Several scoring systems are used to assess fecal incontinence (FI), among which, the most commonly used are Wexner and Vaizey’s scoring systems. However, there are significant lacunae in these scoring systems, due to which they are neither accurate nor comprehensive.

AIM

To develop a new scoring system for FI that is accurate, comprehensive, and easy to use.

METHODS

A pro forma was made in which six types of FI were included: solid, liquid, flatus, mucous, stress, and urge. The weight for each FI was determined by asking a group of patients and laypersons to give a disability score to each type of FI from 0 to 100 (0- least, 100- maximum disability). The disability was assessed on a modified EQ-5D+ (EuroQol) description system, 4D3L (4 dimensions and 3 levels) for each FI. The average score of each FI was calculated, divided by 10, and rounded off to determine the weight of each FI type. The scores for the three levels of frequency of each FI were assigned as never = 0 (No episode of FI ever), occasional = 1 (≤ 1 episode of FI/ wk), and common = 2 (> 1 episode of FI/ wk), and was termed as frequency score. The score for each FI would be derived by multiplying the frequency score and the weight for that FI type. In the second phase of the study, a group of colorectal surgeons was asked to rank the six FI types in order of severity, and their ranking was compared with the patient and laypersons’ rankings.

RESULTS

Fifty patients and 50 laypersons participated in the study. The weight was assigned to each FI (solid-8, liquid-8, urge-7, flatus-6, mucus-6, and stress-5), and an new scoring system was formulated. The maximum possible score was 80 (total incontinence), and the least 0 (no incontinence). The surgeons’ ranking of FI severity did not correlate well with patients’ and laypersons’ rankings of FI, highlighting that surgeons and patients may perceive the severity of FI differently.

CONCLUSION

A new scoring system for FI was formulated, which was simple, logical, comprehensive, and easy to use, and eliminated previous shortcomings. Patients’ and surgeons’ perceptions of FI severity of FI did not correlate well.

Keywords: Feal incontinence, Scoring system, Urge, Stress, Flatus

Core tip: There are several scoring systems to assess fecal incontinence (FI), among which, the most commonly used are Wexner’s, Vaizey’s, and FI Severity Index scoring systems.
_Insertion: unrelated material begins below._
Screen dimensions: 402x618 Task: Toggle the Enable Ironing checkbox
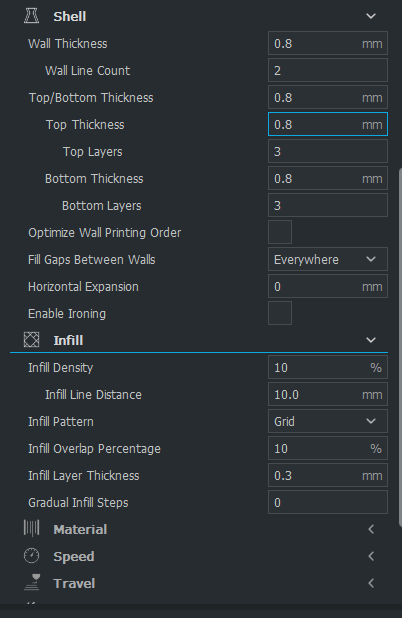[280, 313]
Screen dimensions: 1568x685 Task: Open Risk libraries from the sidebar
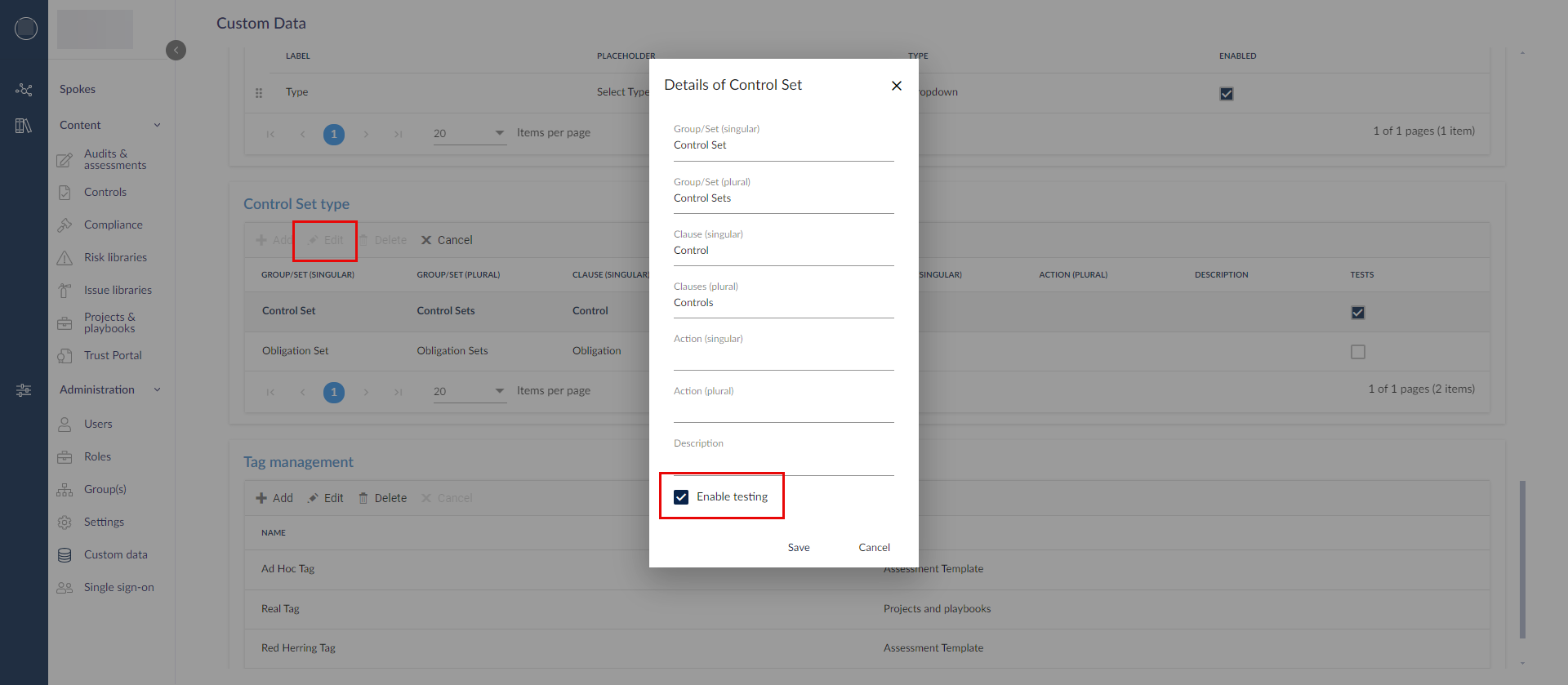pyautogui.click(x=115, y=258)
However, there are major lacunae and shortcomings in these scoring systems, due to which, they are neither accurate and scientific nor comprehensive. We have developed a new scoring system to assess FI, which is better and more accurate than the existing scoring systems. The new system is more comprehensive and simple and easy to use, and most shortcomings of previous scoring systems have been addressed.